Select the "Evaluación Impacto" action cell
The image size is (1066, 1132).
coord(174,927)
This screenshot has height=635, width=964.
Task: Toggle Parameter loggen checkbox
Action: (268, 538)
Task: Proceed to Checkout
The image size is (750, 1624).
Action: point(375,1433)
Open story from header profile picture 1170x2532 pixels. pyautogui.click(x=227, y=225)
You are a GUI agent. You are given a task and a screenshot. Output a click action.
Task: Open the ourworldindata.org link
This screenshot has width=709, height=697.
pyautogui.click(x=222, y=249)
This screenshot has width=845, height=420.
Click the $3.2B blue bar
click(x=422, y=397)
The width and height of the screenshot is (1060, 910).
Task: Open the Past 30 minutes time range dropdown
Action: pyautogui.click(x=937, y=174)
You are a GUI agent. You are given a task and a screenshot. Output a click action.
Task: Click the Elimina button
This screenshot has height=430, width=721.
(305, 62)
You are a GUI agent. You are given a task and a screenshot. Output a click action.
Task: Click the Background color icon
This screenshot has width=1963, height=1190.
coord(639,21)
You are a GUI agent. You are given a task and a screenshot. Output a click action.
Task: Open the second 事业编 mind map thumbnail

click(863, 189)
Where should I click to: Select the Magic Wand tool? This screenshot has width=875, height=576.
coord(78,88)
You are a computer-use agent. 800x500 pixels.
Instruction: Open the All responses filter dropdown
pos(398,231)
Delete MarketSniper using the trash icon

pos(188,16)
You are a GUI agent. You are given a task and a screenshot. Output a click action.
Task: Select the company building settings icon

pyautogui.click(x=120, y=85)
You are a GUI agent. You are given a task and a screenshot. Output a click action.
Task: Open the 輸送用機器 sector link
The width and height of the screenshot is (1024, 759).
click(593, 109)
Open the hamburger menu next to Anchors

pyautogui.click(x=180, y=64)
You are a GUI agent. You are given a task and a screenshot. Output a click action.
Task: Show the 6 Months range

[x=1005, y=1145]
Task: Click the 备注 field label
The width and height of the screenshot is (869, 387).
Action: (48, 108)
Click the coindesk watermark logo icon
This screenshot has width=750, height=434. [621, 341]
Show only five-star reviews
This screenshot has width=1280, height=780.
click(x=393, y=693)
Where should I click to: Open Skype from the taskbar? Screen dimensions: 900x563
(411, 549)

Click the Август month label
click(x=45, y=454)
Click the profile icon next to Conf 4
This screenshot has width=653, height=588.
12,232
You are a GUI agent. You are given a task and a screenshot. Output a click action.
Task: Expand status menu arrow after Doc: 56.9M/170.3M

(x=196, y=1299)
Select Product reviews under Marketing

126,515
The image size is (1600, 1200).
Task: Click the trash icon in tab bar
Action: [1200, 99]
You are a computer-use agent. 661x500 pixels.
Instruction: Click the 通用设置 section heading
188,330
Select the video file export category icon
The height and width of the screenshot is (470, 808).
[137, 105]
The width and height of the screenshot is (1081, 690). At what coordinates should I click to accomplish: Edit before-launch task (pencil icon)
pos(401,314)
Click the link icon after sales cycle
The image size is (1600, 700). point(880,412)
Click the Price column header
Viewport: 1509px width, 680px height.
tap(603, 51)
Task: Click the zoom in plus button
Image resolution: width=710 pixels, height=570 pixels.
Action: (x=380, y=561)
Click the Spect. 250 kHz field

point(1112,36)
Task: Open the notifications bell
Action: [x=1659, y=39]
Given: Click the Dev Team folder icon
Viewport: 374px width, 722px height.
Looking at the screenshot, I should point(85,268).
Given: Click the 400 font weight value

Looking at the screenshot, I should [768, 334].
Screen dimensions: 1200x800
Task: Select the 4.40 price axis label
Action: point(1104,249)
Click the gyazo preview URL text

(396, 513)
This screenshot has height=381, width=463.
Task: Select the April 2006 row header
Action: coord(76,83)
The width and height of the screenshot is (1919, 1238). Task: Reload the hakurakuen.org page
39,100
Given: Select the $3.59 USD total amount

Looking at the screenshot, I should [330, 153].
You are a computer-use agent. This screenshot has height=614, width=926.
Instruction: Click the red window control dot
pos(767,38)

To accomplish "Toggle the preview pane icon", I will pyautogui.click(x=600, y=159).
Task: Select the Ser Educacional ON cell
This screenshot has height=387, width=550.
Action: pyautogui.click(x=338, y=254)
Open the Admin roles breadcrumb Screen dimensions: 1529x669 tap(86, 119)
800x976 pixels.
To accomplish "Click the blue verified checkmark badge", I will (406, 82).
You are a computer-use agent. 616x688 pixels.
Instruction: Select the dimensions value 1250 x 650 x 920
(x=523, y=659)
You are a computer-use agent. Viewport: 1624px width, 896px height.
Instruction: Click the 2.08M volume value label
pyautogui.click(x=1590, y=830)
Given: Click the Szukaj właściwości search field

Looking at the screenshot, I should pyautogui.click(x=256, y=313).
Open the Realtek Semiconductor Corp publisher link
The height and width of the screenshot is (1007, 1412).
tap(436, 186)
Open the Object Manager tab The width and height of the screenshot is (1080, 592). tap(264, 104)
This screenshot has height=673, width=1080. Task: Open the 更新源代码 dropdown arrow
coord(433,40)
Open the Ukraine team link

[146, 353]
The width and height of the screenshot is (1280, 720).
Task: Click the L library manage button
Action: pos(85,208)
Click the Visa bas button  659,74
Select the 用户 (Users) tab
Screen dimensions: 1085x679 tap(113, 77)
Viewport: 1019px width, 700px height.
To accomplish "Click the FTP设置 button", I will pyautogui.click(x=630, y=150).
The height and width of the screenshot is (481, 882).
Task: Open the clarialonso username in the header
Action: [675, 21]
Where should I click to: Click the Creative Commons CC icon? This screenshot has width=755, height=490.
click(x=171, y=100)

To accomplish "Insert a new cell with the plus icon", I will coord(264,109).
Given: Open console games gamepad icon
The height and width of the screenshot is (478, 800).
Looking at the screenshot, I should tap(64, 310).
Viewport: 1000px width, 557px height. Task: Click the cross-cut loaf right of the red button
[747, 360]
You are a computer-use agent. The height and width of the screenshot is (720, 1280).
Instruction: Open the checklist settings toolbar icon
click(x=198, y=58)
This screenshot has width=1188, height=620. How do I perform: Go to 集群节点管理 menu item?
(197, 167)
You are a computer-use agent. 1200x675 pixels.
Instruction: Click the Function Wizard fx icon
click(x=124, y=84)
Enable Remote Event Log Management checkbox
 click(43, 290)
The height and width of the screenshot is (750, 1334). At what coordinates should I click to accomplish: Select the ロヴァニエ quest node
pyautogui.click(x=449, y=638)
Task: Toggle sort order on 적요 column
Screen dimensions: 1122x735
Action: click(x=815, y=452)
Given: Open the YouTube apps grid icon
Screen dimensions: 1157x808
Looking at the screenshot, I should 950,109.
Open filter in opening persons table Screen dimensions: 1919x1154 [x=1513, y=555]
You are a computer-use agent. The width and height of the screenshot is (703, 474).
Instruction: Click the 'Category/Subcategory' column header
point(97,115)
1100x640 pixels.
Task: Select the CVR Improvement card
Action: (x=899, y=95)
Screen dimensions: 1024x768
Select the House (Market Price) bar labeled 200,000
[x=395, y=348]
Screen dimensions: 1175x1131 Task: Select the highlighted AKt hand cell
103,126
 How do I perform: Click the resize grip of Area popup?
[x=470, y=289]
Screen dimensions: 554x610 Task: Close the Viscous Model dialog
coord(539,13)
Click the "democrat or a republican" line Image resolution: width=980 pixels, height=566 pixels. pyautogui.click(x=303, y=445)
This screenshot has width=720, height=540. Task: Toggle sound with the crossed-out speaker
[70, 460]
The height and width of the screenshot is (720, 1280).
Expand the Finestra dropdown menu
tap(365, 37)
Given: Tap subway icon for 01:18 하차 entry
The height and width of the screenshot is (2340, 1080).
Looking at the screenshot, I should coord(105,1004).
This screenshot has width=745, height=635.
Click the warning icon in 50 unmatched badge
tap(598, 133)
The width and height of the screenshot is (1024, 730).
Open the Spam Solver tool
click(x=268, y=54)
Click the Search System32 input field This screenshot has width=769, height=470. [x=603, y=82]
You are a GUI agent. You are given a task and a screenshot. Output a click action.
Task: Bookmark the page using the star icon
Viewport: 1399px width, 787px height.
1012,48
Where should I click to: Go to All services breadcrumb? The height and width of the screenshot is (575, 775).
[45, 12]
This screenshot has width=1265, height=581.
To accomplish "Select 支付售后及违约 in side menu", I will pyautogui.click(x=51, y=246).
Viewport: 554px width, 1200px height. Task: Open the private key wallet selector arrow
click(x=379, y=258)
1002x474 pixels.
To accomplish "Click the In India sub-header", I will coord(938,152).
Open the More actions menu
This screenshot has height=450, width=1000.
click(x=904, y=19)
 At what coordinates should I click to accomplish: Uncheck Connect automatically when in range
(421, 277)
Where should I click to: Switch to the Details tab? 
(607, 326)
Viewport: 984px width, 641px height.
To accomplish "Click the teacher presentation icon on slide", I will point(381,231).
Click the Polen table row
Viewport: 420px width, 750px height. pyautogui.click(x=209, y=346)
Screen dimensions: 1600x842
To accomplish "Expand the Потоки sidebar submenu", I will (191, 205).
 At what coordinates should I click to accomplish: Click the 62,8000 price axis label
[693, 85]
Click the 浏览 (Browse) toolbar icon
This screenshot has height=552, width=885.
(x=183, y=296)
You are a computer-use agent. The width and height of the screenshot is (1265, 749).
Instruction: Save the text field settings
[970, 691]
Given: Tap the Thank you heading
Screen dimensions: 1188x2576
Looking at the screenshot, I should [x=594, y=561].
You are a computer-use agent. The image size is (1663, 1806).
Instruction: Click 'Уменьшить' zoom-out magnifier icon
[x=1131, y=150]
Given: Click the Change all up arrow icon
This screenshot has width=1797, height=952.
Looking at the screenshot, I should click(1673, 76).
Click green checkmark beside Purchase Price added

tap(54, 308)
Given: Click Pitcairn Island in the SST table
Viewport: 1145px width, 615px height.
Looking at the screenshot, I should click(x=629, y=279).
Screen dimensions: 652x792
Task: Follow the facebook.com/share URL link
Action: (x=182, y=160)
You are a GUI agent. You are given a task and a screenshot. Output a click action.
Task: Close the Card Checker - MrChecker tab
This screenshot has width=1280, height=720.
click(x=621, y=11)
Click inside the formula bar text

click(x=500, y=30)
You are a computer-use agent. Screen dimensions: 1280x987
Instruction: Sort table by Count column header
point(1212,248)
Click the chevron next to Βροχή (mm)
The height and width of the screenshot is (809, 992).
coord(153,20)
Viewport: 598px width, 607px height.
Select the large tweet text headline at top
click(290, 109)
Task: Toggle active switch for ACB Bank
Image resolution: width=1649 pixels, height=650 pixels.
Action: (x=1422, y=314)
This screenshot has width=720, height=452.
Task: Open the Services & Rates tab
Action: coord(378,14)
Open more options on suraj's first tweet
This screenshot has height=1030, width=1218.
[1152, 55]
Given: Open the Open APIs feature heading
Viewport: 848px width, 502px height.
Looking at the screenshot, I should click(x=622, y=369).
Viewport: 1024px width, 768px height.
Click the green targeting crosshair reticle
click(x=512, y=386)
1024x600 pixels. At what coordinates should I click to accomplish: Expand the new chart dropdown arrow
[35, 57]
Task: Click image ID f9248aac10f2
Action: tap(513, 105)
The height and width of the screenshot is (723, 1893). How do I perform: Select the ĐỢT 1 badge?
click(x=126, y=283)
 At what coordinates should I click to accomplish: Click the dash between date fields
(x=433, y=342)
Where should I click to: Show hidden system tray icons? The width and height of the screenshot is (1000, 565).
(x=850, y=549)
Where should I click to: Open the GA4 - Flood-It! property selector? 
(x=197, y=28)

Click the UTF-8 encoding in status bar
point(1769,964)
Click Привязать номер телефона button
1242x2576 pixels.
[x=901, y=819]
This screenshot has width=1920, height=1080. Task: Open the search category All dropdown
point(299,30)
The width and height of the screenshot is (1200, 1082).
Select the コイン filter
________________
Assignment.
Find the lines in the records above that hold the word "plus", and give only how many there are.

Finished task.
2